┌─ Excerpted data

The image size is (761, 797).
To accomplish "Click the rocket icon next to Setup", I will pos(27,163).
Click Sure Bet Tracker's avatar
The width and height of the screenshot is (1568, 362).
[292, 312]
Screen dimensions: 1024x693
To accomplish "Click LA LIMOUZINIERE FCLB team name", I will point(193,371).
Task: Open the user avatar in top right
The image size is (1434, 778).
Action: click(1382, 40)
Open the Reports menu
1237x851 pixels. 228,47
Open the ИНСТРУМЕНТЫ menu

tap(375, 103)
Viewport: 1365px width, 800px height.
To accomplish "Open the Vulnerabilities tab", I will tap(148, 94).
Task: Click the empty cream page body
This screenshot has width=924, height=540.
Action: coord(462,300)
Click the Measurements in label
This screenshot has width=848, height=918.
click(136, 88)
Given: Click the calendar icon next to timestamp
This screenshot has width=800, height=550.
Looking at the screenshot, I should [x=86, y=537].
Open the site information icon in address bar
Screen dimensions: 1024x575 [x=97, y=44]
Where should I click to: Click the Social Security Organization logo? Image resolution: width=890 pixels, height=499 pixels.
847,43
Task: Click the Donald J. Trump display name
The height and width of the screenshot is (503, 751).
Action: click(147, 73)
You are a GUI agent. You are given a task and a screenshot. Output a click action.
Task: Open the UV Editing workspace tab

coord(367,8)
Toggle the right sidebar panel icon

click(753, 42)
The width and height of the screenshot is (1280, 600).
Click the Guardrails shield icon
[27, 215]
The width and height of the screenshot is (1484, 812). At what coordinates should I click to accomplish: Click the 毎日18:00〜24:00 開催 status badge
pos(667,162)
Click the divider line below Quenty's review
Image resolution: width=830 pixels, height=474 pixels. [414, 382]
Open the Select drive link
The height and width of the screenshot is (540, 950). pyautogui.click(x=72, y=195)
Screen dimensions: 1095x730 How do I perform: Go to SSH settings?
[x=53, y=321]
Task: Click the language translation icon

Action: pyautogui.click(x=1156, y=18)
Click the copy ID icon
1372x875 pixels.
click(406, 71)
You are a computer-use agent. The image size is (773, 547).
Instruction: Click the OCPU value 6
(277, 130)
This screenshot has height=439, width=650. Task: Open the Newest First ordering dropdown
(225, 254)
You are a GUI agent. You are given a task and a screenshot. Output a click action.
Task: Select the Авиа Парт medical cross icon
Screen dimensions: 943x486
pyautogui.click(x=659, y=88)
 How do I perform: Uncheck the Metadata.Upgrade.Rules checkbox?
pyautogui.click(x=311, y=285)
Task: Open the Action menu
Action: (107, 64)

└─

Arrange all of the entries above as a numbered list, leaving out any blank lines.

1. The image size is (761, 797).
2. To accomplish "Click the rocket icon next to Setup", I will pos(27,163).
3. Click Sure Bet Tracker's avatar
4. The width and height of the screenshot is (1568, 362).
5. [292, 312]
6. Screen dimensions: 1024x693
7. To accomplish "Click LA LIMOUZINIERE FCLB team name", I will point(193,371).
8. Task: Open the user avatar in top right
9. The image size is (1434, 778).
10. Action: click(1382, 40)
11. Open the Reports menu
12. 1237x851 pixels. 228,47
13. Open the ИНСТРУМЕНТЫ menu
14. tap(375, 103)
15. Viewport: 1365px width, 800px height.
16. To accomplish "Open the Vulnerabilities tab", I will tap(148, 94).
17. Task: Click the empty cream page body
18. This screenshot has width=924, height=540.
19. Action: coord(462,300)
20. Click the Measurements in label
21. This screenshot has width=848, height=918.
22. click(136, 88)
23. Given: Click the calendar icon next to timestamp
24. This screenshot has width=800, height=550.
25. Looking at the screenshot, I should [x=86, y=537].
26. Open the site information icon in address bar
27. Screen dimensions: 1024x575 [x=97, y=44]
28. Where should I click to: Click the Social Security Organization logo? Image resolution: width=890 pixels, height=499 pixels.
29. 847,43
30. Task: Click the Donald J. Trump display name
31. The height and width of the screenshot is (503, 751).
32. Action: click(147, 73)
33. You are a GUI agent. You are given a task and a screenshot. Output a click action.
34. Task: Open the UV Editing workspace tab
35. coord(367,8)
36. Toggle the right sidebar panel icon
37. click(753, 42)
38. The width and height of the screenshot is (1280, 600).
39. Click the Guardrails shield icon
40. [27, 215]
41. The width and height of the screenshot is (1484, 812). At what coordinates should I click to accomplish: Click the 毎日18:00〜24:00 開催 status badge
42. pos(667,162)
43. Click the divider line below Quenty's review
44. Image resolution: width=830 pixels, height=474 pixels. [414, 382]
45. Open the Select drive link
46. The height and width of the screenshot is (540, 950). pyautogui.click(x=72, y=195)
47. Screen dimensions: 1095x730 How do I perform: Go to SSH settings?
48. [x=53, y=321]
49. Task: Click the language translation icon
50. Action: pyautogui.click(x=1156, y=18)
51. Click the copy ID icon
52. 1372x875 pixels.
53. click(406, 71)
54. You are a computer-use agent. The image size is (773, 547).
55. Instruction: Click the OCPU value 6
56. (277, 130)
57. This screenshot has height=439, width=650. Task: Open the Newest First ordering dropdown
58. (225, 254)
59. You are a GUI agent. You are given a task and a screenshot. Output a click action.
60. Task: Select the Авиа Парт medical cross icon
61. Screen dimensions: 943x486
62. pyautogui.click(x=659, y=88)
63.  How do I perform: Uncheck the Metadata.Upgrade.Rules checkbox?
64. pyautogui.click(x=311, y=285)
65. Task: Open the Action menu
66. Action: (107, 64)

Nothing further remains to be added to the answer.